As shown in FIGS. 1 and 2, it was confirmed that the target obtained in Example 1 had a significantly smaller number of macropores than the target obtained in Comparative Example 1. Further, as shown in Table 1, in Examples 1 to 3, the macropore density was all 1500 / mm ² or less, and the amount of generated macropores was small compared to Comparative Examples 1 to 3, and good results were obtained. In Comparative Examples 1 to 3, the cracking rate of the sintered body was 0.75, 1.00, and 1.00. In Examples 1 to 3, the sintered body was not cracked even during observation. Good results were obtained.

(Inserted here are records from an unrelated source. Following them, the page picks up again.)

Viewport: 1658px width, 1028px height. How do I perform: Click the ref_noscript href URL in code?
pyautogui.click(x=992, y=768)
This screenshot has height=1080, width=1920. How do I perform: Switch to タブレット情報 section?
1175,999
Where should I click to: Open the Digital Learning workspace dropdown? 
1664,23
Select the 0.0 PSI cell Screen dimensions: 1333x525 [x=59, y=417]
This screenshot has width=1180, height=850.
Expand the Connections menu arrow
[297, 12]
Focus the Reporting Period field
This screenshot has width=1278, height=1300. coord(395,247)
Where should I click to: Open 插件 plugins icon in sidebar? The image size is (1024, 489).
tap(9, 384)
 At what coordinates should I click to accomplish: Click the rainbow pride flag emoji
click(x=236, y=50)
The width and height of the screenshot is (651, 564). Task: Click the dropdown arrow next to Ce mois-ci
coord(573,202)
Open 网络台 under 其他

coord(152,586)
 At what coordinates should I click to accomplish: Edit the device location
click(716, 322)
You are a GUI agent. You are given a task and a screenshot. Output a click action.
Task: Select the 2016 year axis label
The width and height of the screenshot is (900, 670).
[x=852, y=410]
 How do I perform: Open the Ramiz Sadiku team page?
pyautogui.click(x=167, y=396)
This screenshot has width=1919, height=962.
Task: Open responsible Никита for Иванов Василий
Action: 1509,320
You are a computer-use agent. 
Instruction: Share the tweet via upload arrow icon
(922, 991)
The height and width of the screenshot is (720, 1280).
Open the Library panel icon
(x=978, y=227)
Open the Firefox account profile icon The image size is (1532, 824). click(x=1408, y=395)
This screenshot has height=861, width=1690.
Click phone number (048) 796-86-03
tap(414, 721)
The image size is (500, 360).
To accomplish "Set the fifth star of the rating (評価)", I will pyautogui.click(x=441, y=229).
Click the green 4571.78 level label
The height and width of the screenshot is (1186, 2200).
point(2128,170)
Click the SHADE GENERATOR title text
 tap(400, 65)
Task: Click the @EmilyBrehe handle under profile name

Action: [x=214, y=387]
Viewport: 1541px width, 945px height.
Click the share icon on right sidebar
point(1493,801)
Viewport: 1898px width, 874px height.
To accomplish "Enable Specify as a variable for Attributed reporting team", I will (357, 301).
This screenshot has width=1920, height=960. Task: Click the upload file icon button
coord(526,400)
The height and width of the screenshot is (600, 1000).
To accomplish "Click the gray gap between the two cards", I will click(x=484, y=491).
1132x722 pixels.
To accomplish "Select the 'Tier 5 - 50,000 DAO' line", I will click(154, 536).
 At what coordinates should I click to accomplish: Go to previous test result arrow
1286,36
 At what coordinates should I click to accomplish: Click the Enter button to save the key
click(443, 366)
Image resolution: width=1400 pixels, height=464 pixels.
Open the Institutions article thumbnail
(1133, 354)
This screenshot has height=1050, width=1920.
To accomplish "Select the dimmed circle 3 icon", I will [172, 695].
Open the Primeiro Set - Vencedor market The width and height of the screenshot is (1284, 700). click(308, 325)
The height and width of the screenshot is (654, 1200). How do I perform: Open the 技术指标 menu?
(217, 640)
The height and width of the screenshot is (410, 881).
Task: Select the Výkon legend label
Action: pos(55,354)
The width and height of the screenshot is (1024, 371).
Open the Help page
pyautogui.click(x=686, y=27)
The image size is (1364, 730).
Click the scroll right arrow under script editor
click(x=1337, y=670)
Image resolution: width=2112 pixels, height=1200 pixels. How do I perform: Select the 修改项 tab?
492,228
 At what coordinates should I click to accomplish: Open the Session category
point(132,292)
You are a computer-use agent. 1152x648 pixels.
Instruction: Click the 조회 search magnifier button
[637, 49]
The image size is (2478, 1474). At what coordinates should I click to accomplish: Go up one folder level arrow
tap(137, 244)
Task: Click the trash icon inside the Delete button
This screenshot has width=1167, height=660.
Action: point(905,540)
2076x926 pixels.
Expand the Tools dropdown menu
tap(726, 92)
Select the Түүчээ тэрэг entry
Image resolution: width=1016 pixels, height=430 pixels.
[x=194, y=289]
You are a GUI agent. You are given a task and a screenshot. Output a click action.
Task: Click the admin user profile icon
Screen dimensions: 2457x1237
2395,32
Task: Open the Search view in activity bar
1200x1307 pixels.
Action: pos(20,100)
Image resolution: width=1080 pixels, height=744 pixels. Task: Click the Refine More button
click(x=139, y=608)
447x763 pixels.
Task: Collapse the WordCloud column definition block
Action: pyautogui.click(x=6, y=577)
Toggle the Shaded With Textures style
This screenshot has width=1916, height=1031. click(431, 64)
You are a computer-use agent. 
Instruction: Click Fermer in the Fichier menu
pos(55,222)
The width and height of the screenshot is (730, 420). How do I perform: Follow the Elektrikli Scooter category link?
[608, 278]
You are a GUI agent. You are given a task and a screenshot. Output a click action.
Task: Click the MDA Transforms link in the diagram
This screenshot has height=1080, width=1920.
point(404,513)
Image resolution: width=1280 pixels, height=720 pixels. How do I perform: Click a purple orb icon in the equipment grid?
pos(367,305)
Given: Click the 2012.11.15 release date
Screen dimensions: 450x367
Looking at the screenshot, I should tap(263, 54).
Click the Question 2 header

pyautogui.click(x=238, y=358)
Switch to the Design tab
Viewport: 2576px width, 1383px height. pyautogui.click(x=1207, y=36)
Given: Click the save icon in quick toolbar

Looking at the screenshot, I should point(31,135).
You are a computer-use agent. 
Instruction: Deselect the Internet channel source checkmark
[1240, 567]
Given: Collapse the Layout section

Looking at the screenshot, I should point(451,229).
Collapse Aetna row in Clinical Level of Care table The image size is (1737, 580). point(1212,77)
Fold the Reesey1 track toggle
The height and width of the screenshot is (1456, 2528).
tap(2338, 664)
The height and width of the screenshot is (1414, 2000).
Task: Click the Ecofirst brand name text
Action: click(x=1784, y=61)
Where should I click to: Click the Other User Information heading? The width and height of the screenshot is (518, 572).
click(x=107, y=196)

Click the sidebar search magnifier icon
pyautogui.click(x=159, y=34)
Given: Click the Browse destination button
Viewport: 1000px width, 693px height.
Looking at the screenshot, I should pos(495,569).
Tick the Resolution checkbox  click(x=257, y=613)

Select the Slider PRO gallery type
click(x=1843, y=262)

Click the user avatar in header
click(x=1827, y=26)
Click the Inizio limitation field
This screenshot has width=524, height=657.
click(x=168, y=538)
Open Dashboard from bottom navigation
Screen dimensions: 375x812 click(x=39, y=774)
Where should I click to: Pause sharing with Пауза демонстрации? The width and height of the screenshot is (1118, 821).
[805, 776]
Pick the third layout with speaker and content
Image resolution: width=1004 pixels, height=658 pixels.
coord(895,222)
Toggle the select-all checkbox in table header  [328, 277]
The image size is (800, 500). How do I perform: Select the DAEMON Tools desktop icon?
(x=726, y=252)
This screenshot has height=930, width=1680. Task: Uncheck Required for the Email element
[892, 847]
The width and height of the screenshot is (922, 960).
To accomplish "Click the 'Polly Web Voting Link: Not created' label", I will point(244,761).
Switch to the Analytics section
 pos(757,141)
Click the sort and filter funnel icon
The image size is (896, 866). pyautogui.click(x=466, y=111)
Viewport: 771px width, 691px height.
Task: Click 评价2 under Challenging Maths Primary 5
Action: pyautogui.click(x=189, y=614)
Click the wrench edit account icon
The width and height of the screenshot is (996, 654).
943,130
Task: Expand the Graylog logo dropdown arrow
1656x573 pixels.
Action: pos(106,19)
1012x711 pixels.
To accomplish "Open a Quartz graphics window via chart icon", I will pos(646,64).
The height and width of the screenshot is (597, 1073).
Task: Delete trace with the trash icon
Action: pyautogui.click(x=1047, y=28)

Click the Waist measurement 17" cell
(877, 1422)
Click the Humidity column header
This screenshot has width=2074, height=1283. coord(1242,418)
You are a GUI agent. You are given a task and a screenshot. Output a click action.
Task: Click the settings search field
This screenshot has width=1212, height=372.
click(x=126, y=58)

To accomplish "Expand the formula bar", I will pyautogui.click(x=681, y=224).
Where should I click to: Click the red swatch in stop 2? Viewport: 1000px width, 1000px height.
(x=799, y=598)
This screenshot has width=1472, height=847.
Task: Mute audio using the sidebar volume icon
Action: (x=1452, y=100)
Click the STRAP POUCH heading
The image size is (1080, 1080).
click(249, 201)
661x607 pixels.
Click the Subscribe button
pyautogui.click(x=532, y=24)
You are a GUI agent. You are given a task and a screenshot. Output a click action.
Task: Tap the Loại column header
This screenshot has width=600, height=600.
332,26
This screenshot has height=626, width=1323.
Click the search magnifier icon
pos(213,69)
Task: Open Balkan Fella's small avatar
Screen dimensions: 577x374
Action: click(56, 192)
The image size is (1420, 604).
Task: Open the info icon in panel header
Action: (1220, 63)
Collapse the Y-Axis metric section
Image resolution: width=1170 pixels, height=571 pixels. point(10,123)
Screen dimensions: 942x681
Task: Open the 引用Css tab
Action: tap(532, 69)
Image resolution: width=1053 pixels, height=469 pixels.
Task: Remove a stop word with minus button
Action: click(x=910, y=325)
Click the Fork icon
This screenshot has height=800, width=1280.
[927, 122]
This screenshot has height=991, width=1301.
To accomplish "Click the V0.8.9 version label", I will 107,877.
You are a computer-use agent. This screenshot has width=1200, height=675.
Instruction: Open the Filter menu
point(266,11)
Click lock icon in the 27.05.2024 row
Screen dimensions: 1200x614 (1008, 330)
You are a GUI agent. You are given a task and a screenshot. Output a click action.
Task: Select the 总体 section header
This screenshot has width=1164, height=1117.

The present invention provides an ITO sputtering target having a high SnO ₂ concentration. By controlling the pulverization conditions, the ITO target density is increased and the incorporation of zirconium impurities is suppressed, and during and after sintering. It has the outstanding effect that the crack and crack of the sintered compact which generate | occur | produce during storage of this can be suppressed, and the productivity and reliability of an ITO target can be improved. The ITO sputtering target of the present invention is particularly useful for forming an ITO film.

Claims (1)

A specific surface area of 4.0~5.7m ² / g of specific surface area of the SnO ₂ powder slurry is milled 1.9~2.4m ² / g is increased, then the SnO ₂ powder slurry and the specific surface area Is mixed with 5.0 to 7.0 m ² / g of In ₂ O ₃ powder slurry, and then the obtained mixed slurry is pulverized to increase the specific surface area by 2.0 to 3.0 m ² / g. is allowed, then, after adding a binder to the ground slurry obtained, then granulated and dried, then molding it, method of manufacturing ITO sputtering target characterized by normal pressure sintering.